**What you will do**
1. In the Renegade Girl film summary, why does Jean Shelby give her brother information she gets from Union soldiers? Answer in one to three sentences.
2. Write the next part of the Renegade Girl plot summary, picking up after its final sentence.

**Document passage**

· · · · · · ·

- Theatrical release poster
- Directed by: William Berke
- Written by: Edwin V. Westrate
- Produced by: William Berke
- Starring: Ann Savage Alan Curtis Edward Brophy
- Cinematography: James S. Brown Jr.
- Edited by: Arthur A. Brooks
- Music by: Darrell Calker
- Production company: Affiliated Productions
- Distributed by: Screen Guild Productions
- Release date: 25 December 1946;
- Running time: 65 minutes
- Country: United States
- Language: English

= Renegade Girl =

1946 film

Renegade Girl is a 1946 American Western film directed by William Berke and starring Ann Savage, Alan Curtis and Edward Brophy. It was one of a few movies made by the short-lived Affiliated Productions, and was released through Robert L. Lippert's Screen Guild Productions.

==Plot==
Taking place in rural Missouri, 1864, the area is far from the front lines and has been torn apart by partisan and guerrilla warfare, leaving it at the mercy of outlaws. Jean Shelby comes from a family of southern sympathizers, herself included. She gets information from Union soldiers and provides it to her brother with hopes of helping the confederacy.

The film begins with Shelby riding on the road with her horse, as she passes flaming ruins she is approached by some Union troops who demand she meet with their superior officer, Major Barker. Shelby attempts to flee, but is cornered by more northern soldiers and she complies to meet with Major Barker.

· · · · · · ·

**Source excerpt**
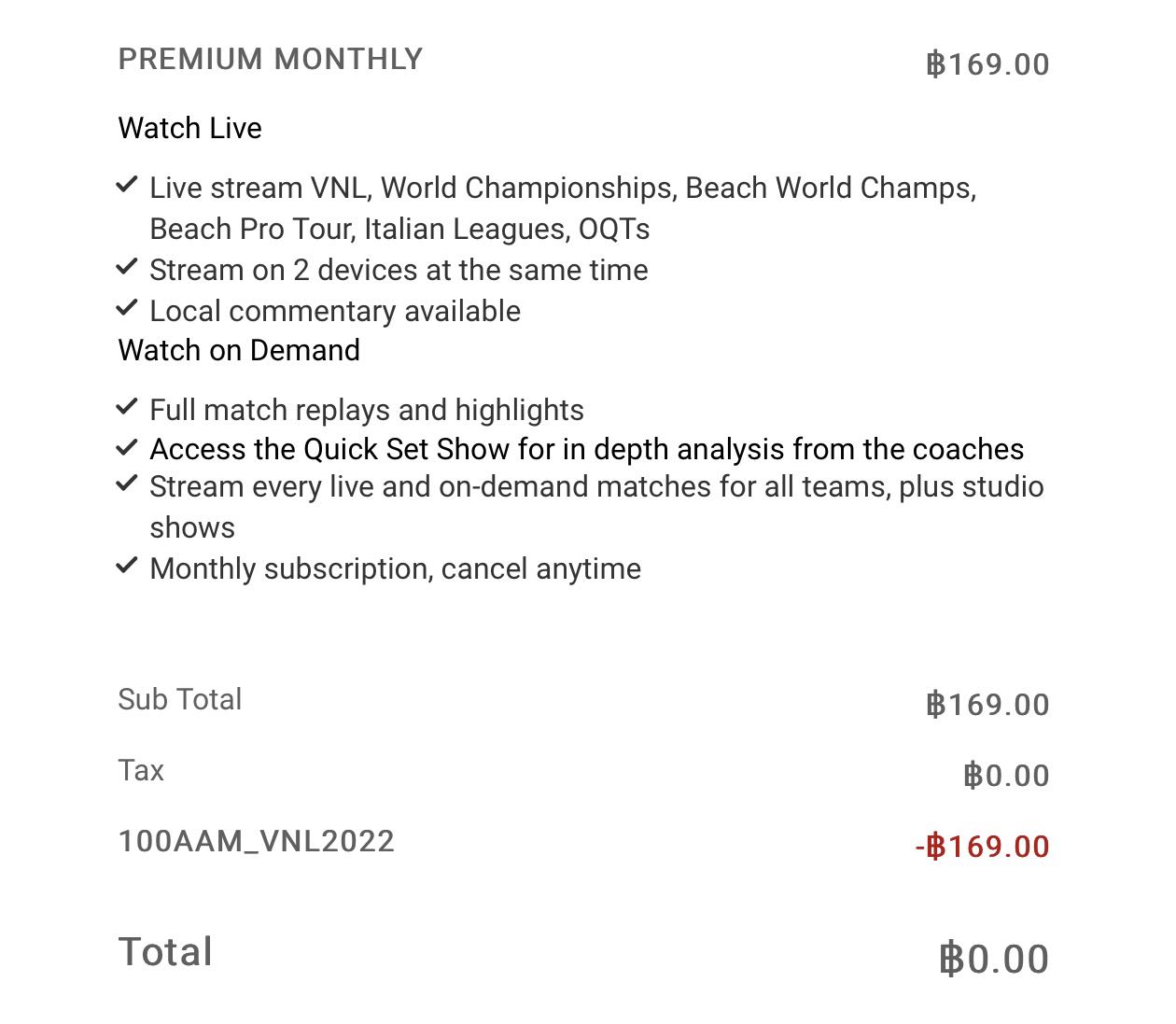The height and width of the screenshot is (1024, 1176).
Task: Click the Tax label
Action: pyautogui.click(x=141, y=770)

· · · · · · ·

**Replies**
1. She hopes to help the confederacy. She comes from a family of southern sympathizers and is one herself.

2.
At the Union headquarters, rogue Native American Chief Whitecloud offers information of Jean's brother Bob Shelby. Barker pays Whitecloud $10 to reveal Bob's location in Fontana and tells his men to hang Whitecloud, should the information turn out to be false. When a subordinate of Barker's ask why they should trust Whitecloud, Barker reveals that Whitecloud has a goal of destroying the Shelby family. Sometime ago, Whitecloud tried to kidnap Jean's mother, he was caught and the Cherokee kicked him out. Whitecloud has been a murderous renegade ever since, while still pursuing the Shelbys.

Later, Sergeant James brings Jean Shelby to Major Barker While Barker is distracted talking to Union Captain Raymond, Shelby pulls a gun on her guard. When Barker and Raymond come into the room to check on the commotion, she makes both men drop their guns. She then escapes out the window and flees on Raymond's horse, leaving Barker furious and Raymond in awe.

Jean rides to her parents' house to warn them of Whitecloud's impending arrival and to get her wounded brother Bob Shelby out of harm's way. Jean and Bob make it out minutes before Whitecloud and the Union soldiers arrive. Union soldiers search the Shelby home, but find nothing. Whitecloud sneaks off from the soldiers and finds Raymond's horse outback, Whitecloud sets out to find Jean and Bob alone.

While riding, Bob falls off his horse. Unable to continue riding, Bob tells Jean to go on without him, Jean leaves Bob under a tree and continues onward. Whitecloud finds Bob alone, meanwhile Jean soon encounters Raymond on the road. They have a civil conversation that is interrupted by the sound of Bob's gunfire, they go to investigate, only to find that Bob has been killed by Whitecloud.
Jean's ally, William Quantrail arrives on the scene and attempts to have Raymond hanged as way to pay for Bob's death, but Jean convinces him to turn Raymond over to Jean. Jean and Raymond then setoff to find Whitecloud together. After cutting the ropes around Raymond's hand, Jean tells him to go back so she can bring her brother's body home. Raymond convinces her to set up camp for the night and to let him stay. They begin to form a connection after Raymond reveals his first name and Shelby talks about the work she did during the war with her brother, and now that he is dead she doesn't feel the need to be an outlaw like she once was. When Raymond asks why she is telling him all this, she replies by kissing him.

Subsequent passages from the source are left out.